The second is the materialized-projection variant, where the outbox is the queue. Consumers do not subscribe to a separate message queue; they tail the outbox table directly, often with PostgreSQL LISTEN/NOTIFY for low-latency wake-ups. The advantage is a simpler architecture (one fewer system to operate). The disadvantage is that consumers are coupled to the producer's database, which makes scaling and isolation harder. The pattern is appropriate for small in-house systems where producer and consumer are operated by the same team and the same database is reachable from both.

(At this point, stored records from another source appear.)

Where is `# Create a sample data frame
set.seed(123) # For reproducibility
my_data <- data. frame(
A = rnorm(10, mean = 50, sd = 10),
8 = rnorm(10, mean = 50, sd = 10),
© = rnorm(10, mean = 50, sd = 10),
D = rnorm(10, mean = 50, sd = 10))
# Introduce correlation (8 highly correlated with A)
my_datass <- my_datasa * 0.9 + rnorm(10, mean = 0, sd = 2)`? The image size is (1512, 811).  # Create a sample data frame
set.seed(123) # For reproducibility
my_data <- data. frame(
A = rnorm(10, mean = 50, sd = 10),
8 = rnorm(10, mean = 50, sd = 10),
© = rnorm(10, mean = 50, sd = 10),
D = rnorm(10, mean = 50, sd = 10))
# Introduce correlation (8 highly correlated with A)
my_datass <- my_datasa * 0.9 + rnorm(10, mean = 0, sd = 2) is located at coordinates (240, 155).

The third is the partitioned outbox variant for very high volume, where the outbox table is sharded by some natural key (tenant id, user id) and each shard has its own worker. This avoids hot-spot contention on a single outbox table and scales horizontally with the number of shards. The cost is increased operational complexity and the loss of strict ordering across shards. Most teams should not reach for this; the basic pattern handles thousands of events per second on commodity hardware.

The consumer side

The outbox pattern handles producer-side reliability. Consumer-side reliability is a separate problem with a separate solution: idempotency. Every consumer of every event must handle duplicate deliveries correctly, because at-least-once delivery is the default and the outbox worker can publish the same event twice if it crashes after publishing but before marking the row published.

The standard pattern is to track event ids in a consumed-events table on the consumer side, with a unique constraint on event_id. Before processing an event, check the table; if the id is present, skip. After processing, insert the id in the same transaction as any state changes. The check-and-insert can be combined into a single INSERT ... ON CONFLICT DO NOTHING RETURNING id and a guard against the result being empty. The pattern adds a small storage cost (a few bytes per event) and gives you exactly-once-effects from at-least-once-delivery.

What the pattern does not solve

The outbox pattern is not a silver bullet. It does not give you global ordering across multiple producers. It does not give you exactly-once delivery (only at-least-once with consumer-side dedup). It does not protect against business logic bugs that produce wrong events. It does not eliminate the need for an actual message queue (the outbox is a complement, not a replacement, in most architectures).

What it does solve is the specific atomicity problem of writing to the database and publishing to the queue, and that problem is common enough and painful enough that solving it cleanly is worth the schema and worker investment. The alternative — distributed transactions, ad-hoc retry logic, eventual-consistency guesswork — is operationally worse in every dimension we care about.

Our use across products

The four products in this studio use a smaller variant of the pattern because we do not currently run a separate message queue infrastructure. DocuMint's invoice-generated webhooks, CronPing's monitor-failure alerts, FlagBit's flag-change notifications, and WebhookVault's replay deliveries all use a per-product outbox table read by a per-product background worker that delivers directly to customer-supplied webhook URLs. The pattern is the same — atomic write to outbox, idempotent retry by worker — minus the intermediate message queue. The simplification is appropriate for our scale; if we were operating at higher fan-out or with consumers that were our own services rather than customer endpoints, the message queue would earn its place.

The summary

The outbox pattern is the answer to the deceptively hard problem of atomically writing to the database and publishing an event to a queue. The mechanics are simple — one schema change, one worker, careful idempotency on the consumer side — and the failure modes that are eliminated are the kind that produce data loss and silent corruption in production. The pattern has become the default for reliable event publishing in distributed systems, and the variations exist to tune for specific operational profiles rather than to change the fundamental shape. If you are publishing events from a service that also writes to a database, and the events have to reach consumers reliably, the outbox is the pattern you want.